REQUIRED WORK
Every line from the one with "Expand the Battery Type dropdown" through the end of the entries below should be written out exactly; the pictures should not.

EXTRACTED MATERIAL
···
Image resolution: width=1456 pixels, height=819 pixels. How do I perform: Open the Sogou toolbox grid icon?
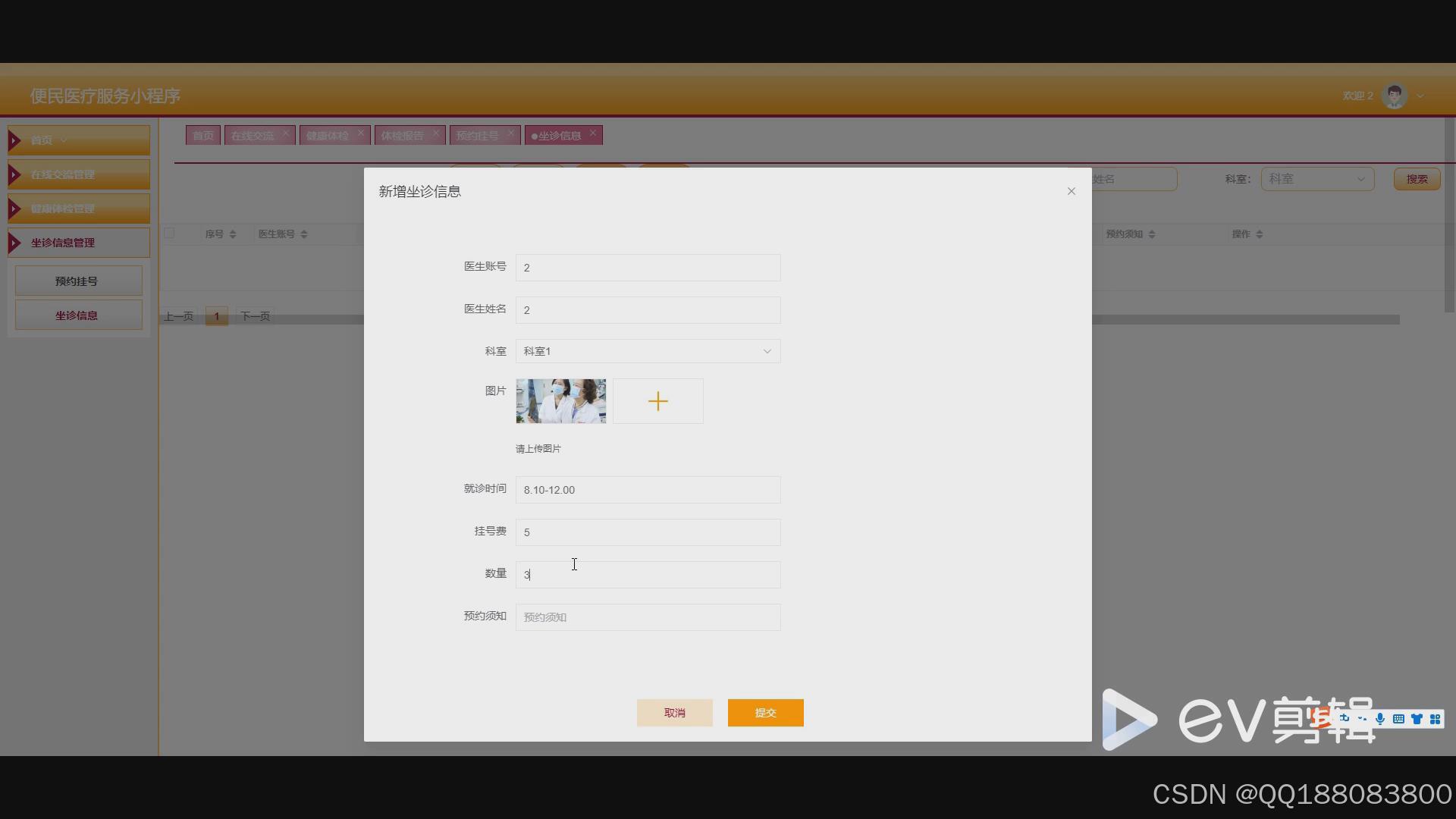1435,719
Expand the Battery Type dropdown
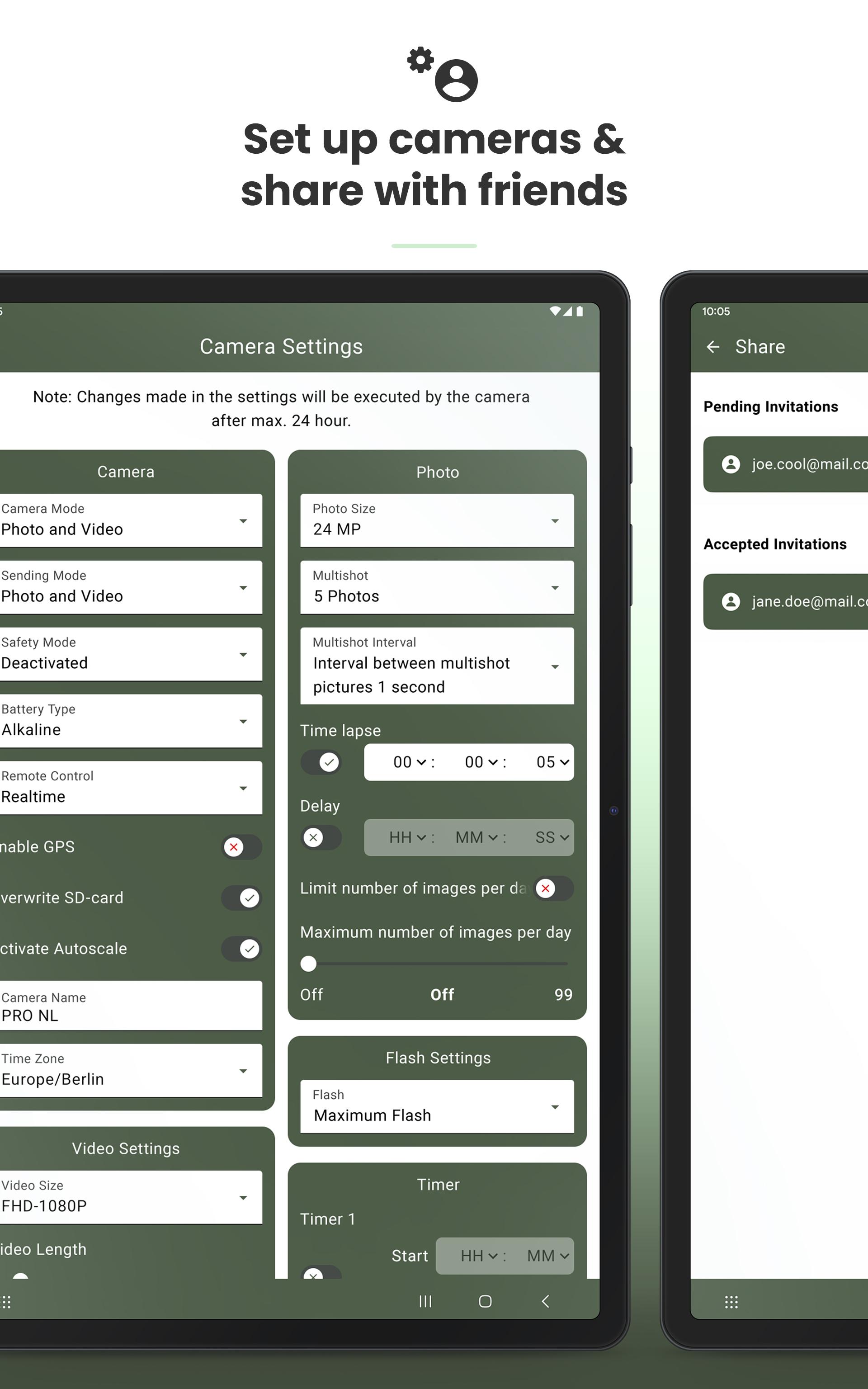This screenshot has height=1389, width=868. [x=131, y=721]
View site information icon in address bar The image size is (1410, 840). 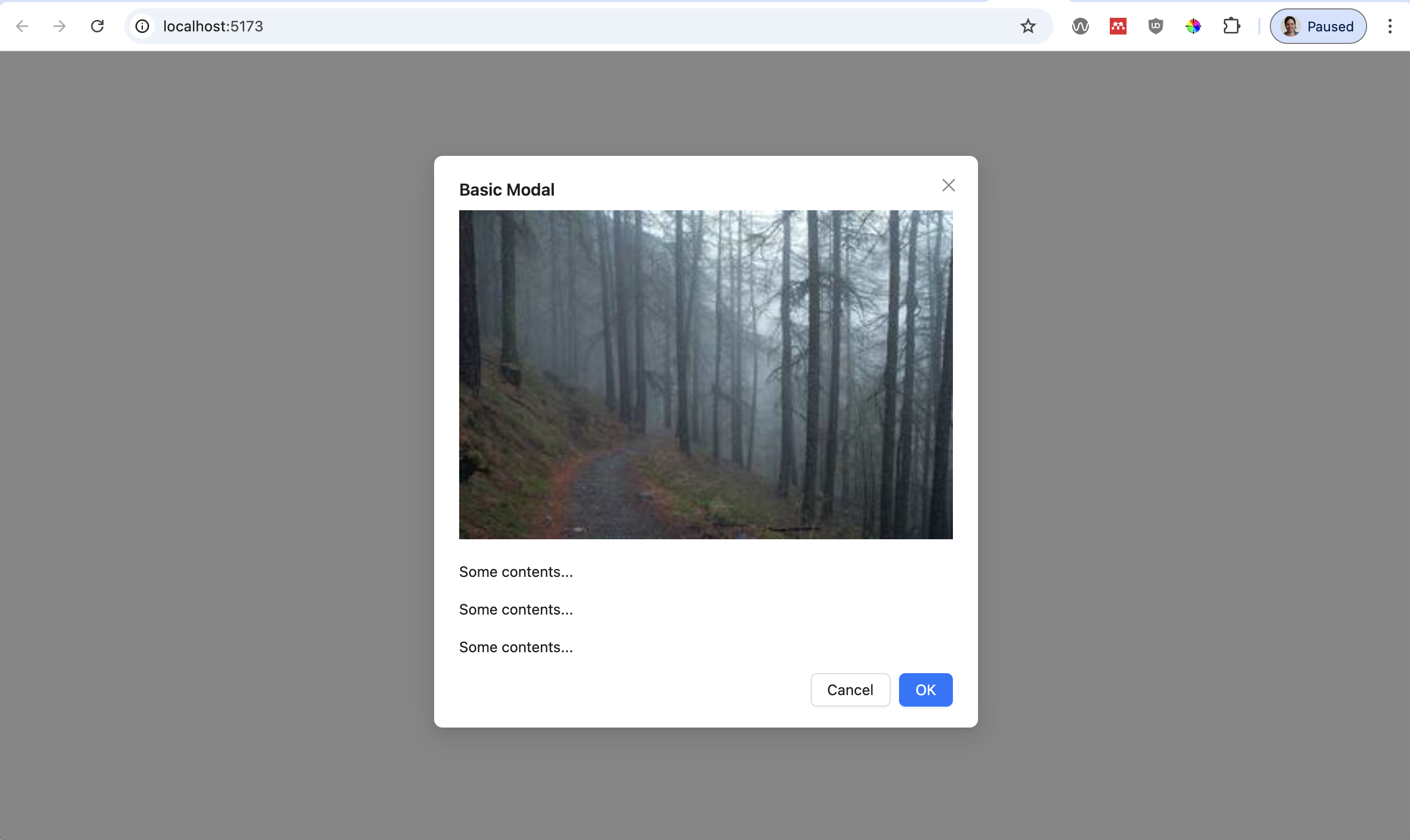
···
OUTPUT BELOW
Expand the Battery Type dropdown
This screenshot has height=1389, width=868. [x=131, y=721]
View site information icon in address bar The image size is (1410, 840). 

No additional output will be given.